Platform Strategy and Consolidation Trend
Datadog has been building toward an all-in-one platform for software teams for several years, and its recent acquisitions have continued to broaden its coverage. Eppo is the third startup acquired by the company in 2025 alone. While details of the other two acquisitions remain undisclosed, the company’s direction is consistent: reduce fragmentation by bringing formerly independent functions like experimentation, testing, security, and analytics into a unified platform.
The company’s architecture allows for the centralization of data across services, which enables seamless integration of tools. This mirrors the approach seen at companies like Facebook, where internal experimentation tools are embedded into the same systems that handle product analytics, dynamic configuration, feature flags, and observability.
In such environments, all tools operate from a single data layer, reducing overhead and preventing conflicts around metrics or data integrity. For engineering teams, this can translate into shorter feedback loops, fewer integration points, and greater reliability in decision-making.
This move also reflects a larger market trend toward consolidation. As demand for experimentation increases particularly in enterprise contexts, vendors that provide single-point solutions are seeing increased competitive pressure. Datadog reportedly explored acquiring another player in the experimentation space before reaching terms with Eppo.
Impact on Existing Users and Market Dynamics
The acquisition positions Datadog to bring experimentation capabilities to a larger user base, especially within its existing install base of SRE, DevOps, and platform engineering teams. These users are already leveraging Datadog for real-time monitoring, infrastructure diagnostics, and deployment visibility making experimentation a natural extension.
Eppo’s focus on statistical rigor and ease of use made it a favored tool among product organizations. However, integration into Datadog’s platform may shift emphasis toward infrastructure testing and DevOps-aligned workflows, rather than long-term product optimization.

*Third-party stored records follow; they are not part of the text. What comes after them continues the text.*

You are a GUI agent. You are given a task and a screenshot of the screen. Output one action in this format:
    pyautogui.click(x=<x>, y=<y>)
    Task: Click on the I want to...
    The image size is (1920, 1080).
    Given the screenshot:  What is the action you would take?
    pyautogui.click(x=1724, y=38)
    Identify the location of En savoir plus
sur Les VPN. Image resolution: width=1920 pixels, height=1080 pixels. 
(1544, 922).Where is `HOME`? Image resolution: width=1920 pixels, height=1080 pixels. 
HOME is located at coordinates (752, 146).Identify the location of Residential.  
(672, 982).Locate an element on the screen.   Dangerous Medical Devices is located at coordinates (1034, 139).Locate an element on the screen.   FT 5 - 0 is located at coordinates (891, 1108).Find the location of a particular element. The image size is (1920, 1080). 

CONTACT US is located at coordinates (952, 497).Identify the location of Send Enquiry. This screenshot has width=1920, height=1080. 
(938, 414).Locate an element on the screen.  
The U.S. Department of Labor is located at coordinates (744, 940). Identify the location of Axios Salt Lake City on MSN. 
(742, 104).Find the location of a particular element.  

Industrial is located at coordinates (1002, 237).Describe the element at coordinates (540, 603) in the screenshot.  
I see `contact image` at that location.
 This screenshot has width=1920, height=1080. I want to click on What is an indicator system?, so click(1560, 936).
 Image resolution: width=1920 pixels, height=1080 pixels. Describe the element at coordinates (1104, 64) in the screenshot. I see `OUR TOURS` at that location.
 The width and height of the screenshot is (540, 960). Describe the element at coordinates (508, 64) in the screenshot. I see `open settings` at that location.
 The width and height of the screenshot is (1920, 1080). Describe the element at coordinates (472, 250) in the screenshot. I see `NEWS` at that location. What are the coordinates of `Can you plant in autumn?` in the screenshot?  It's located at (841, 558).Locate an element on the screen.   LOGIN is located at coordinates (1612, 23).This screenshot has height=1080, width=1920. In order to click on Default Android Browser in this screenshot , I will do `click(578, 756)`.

There are also likely to be changes in how experimentation is delivered and supported. Datadog’s commercial model emphasizes usage-based pricing, platform bundling, and centralized billing approaches that may differ from Eppo’s prior go-to-market strategy, which included more tailored onboarding and experimentation education.
As experimentation becomes part of the broader observability and deployment workflow, feature priorities may also evolve favoring integration depth over standalone experimentation features like UI-driven program design or test-type expansion.
Eppo’s acquisition continues a wave of consolidation in the experimentation market. As platform providers like Datadog move in, these vendors may face pressure to either integrate more deeply with existing platforms or differentiate through highly specialized offerings.
For Datadog, the acquisition aligns with its long-term goal of owning more of the developer and operations lifecycle providing visibility, security, testing, and now experimentation from a single platform.